As we stampede into year two of the Robert Mueller investigation, Republicans have done absolutely nothing to prevent President Donald Trump from firing him.
Late last month, a bipartisan bill passed out of the Senate Judiciary Committee that would allow a special council to appeal to a panel of judges, in the event that they were fired without “good cause.” But Senate Majority Leader Mitch McConnell won’t bring it up for a vote, and even if he did (and it were to miraculously pass the House and Senate), the president wouldn’t sign it—which means it would have to pass with a veto-proof majority—which, of course, isn’t going to happen.
The whole caper reminds me of the almost-impossible setup to the Ocean’s Eleven heist: “Say we get into the cage, and through the security doors there and down the elevator we can't move, and past the guards with the guns, and into the vault we can't open...we're just supposed to walk out of there with $150,000,000 in cash on us, without getting stopped?” Sadly, there are no Danny Ocean’s in the U.S. Senate to pull this one off.
At the risk of getting too deep in the legislative and constitutional weeds about a bill no one thinks has a chance, it’s probably worth considering how our elected representatives can make it less likely that the president will fire Robert Mueller. Maybe just bringing up this bill will serve as a symbolic warning sign to the president?

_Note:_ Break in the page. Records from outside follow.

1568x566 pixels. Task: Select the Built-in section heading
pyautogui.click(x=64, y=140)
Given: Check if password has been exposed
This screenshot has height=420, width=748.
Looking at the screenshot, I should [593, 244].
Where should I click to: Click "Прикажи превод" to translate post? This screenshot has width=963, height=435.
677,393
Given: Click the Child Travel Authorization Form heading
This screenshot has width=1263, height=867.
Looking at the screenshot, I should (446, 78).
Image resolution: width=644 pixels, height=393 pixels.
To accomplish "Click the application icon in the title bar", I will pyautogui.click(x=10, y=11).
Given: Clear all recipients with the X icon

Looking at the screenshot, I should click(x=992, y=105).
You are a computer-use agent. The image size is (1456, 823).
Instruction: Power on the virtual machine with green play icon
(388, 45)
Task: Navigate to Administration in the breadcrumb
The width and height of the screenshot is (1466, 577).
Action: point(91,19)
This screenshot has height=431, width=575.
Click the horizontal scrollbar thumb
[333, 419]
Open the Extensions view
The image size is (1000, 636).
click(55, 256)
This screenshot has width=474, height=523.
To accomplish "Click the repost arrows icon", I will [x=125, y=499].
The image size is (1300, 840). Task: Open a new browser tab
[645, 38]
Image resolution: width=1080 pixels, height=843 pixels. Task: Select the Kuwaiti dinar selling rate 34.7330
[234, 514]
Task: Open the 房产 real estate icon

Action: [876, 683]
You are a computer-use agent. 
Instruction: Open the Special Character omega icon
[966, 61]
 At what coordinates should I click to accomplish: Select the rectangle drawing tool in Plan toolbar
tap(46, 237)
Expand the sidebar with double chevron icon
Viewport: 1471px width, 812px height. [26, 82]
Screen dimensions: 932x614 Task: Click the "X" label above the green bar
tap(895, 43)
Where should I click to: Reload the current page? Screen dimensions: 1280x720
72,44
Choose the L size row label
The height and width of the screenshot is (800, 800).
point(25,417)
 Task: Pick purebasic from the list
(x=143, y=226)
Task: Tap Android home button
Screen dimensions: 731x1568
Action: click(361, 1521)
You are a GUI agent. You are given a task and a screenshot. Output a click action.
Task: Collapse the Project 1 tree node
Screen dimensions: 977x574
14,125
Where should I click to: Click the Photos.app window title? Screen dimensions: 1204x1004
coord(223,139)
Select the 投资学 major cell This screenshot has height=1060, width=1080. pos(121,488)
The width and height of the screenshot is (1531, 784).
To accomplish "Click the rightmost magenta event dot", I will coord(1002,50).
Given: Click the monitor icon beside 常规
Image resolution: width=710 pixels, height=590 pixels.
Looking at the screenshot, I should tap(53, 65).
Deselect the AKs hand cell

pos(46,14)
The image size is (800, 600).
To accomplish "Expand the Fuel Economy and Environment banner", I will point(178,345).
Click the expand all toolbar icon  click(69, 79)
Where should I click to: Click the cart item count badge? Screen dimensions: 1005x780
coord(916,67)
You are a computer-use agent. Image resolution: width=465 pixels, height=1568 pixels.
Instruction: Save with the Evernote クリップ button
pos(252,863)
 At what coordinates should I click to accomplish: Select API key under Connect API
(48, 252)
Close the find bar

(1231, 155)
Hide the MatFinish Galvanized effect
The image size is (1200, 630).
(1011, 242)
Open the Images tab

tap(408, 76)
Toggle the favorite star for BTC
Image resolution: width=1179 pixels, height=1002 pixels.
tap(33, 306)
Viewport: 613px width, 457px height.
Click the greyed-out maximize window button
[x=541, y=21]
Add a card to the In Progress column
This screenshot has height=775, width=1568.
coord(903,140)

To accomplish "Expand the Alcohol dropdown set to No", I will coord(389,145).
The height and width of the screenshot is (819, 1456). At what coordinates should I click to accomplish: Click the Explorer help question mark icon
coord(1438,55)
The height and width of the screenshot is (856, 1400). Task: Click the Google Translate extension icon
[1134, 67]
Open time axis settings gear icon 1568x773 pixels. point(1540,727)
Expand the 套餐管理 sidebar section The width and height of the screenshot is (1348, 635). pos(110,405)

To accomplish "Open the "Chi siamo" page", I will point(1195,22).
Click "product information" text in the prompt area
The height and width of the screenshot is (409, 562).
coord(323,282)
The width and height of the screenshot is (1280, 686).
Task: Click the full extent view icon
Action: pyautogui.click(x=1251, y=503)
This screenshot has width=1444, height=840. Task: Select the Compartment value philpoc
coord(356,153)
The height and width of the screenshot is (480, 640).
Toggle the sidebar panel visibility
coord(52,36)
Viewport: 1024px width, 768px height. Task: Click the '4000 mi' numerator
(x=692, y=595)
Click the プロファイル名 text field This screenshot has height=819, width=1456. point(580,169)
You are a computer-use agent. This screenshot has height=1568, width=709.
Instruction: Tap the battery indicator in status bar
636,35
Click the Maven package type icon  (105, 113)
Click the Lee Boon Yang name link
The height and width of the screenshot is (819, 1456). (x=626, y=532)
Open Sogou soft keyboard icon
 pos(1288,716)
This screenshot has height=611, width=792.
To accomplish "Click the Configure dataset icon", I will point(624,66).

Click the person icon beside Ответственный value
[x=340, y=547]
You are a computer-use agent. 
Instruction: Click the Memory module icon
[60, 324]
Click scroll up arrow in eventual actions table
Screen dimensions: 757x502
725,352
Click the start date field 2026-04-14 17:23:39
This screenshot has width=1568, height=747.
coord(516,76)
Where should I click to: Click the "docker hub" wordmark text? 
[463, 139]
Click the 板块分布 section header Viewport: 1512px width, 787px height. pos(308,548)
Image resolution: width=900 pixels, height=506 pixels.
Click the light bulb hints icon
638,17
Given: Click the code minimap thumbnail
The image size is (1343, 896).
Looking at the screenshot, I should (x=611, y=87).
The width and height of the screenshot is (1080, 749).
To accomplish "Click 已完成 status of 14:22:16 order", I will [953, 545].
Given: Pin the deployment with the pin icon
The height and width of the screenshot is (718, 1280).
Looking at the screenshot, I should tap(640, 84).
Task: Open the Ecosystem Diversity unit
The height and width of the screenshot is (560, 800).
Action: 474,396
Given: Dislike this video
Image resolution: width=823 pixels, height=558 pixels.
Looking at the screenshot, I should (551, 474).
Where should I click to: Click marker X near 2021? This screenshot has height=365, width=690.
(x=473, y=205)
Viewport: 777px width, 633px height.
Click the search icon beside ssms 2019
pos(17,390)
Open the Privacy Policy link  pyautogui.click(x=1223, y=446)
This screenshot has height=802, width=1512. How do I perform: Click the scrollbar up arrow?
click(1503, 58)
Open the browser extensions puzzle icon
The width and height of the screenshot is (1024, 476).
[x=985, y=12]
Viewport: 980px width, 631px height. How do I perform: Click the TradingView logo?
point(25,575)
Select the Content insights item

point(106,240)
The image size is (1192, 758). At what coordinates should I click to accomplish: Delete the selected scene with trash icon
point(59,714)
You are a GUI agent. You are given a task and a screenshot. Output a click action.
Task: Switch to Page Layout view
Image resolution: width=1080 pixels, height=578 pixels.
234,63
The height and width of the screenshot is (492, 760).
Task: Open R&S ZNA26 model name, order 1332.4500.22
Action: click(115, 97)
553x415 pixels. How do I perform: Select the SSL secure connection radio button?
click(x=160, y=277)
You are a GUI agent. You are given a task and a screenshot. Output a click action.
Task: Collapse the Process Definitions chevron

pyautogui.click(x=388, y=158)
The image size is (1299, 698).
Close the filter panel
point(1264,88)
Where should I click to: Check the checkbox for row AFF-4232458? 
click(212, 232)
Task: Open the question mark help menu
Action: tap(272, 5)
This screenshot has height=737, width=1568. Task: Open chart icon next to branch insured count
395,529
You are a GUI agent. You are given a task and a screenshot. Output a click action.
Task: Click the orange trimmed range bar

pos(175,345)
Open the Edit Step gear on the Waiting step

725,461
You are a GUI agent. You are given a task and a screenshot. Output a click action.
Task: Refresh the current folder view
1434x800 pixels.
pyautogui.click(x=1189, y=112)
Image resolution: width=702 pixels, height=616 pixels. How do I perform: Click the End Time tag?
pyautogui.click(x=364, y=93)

Even here, this is risky business. Some Republican senators have received personal assurances from the president that he won’t fire Mueller. They are content to take him at his word—and this is arguably a legitimate strategic decision. They're comfortable with launching investigations of the Mueller investigation even when—as revealed by the White House on Tuesday—those investigations don't involve congressional Democrats, as will be the case with a briefing with the Intel leaders on the informant the FBI used to keep tabs on the Trump campaign.
There are other problems. Senator Ben Sasse, one of the more heroic conservatives when it comes to standing up to President Trump, opposes the bill on constitutional grounds. “Firing Robert Mueller while Russia is waging a shadow war against America would be disastrous for the nation, not to mention politically suicidal for the president,” Sasse recently said. “But we can’t solve a crisis of public trust by creating a constitutional crisis with a new fourth branch of government,” Sasse said in a statement provided to The Weekly Standard. “And unfortunately, that’s the road this bill takes.”
As best I can tell, what Sasse means by creating a “fourth branch” of government is that this bipartisan bill doesn’t fit neatly inside any of the three branches of government. It uses Congress and the courts to usurp executive branch responsibilities in a way where responsibility belongs to neither wholly legislative, nor wholly judicial, nor wholly executive actors.
In an attempt to fix this, there were thoughts of adding amendments. Sasse contemplated one that would have responded to a potential Mueller firing by simply declaring that “Congress will use its lawful authorities under the Constitution of the United States — A) to ensure that the investigation is completed; and B) to hold the executive branch accountable.” But for various parliamentary reasons, that amendment hasn’t been introduced, and since the bill is considered to be dead, doing so would be a moot point.
Still, Sasse hasn’t changed his mind about the sentiment—even as it appears likely this bill will simply wither on the vine. “Senator Sasse has explored multiple options to ensure that, if the President tries to deep-six the Special Counsel, the Russia investigation can be sustained and completed under Congress’ constitutional authority,” said James Wegmann, spokesman for Sasse.
“We’ve considered a wide range of options that respect the constitution’s separation of powers–those options include using advice and consent power, funding power, subpoena power, and oversight authority,” he continued.
Hmm. Reading between the lines, “advice and consent” power could include creating a complete and total logjam of nominations required to move nominees. “Funding power” notes the ability of Congress to impose budgetary consequences on a White House. And “subpoena” and “oversight” are reminders that Congress has the ability to bring in any number of administration officials to testify before the intel committee. In other words, the co-equal branches of power actually do have some power—if they would actually employ it.
All of these mechanisms could be used retroactively—and their potential use could serve as a deterrent against firing Mueller. It turns out there is no realistic statutory way to stop Trump from firing Mueller. The leverage was always to (a) let it be known this was a red line, and (b) use the threat of retaliation as a deterrent. (Sound familiar?)
Instead of seeing this as a failure of the Senate to proactively get something done, I would look at the bright side. It is a tenet of conservatism that not every problem has a legislative solution. This problem seems to fit into that category.
The legislative part was always going to be symbolic, anyway. The key here is for Republican senators to band together to send a clearer message to Trump that firing Mueller will have serious consequences. And on this count, they have probably not been clear enough. The GOP message now seems to be: “Oh I don’t think Trump would fire Mueller.” It should be more akin to what Sasse seems to be suggesting: “Trump better not fire Mueller—or else!”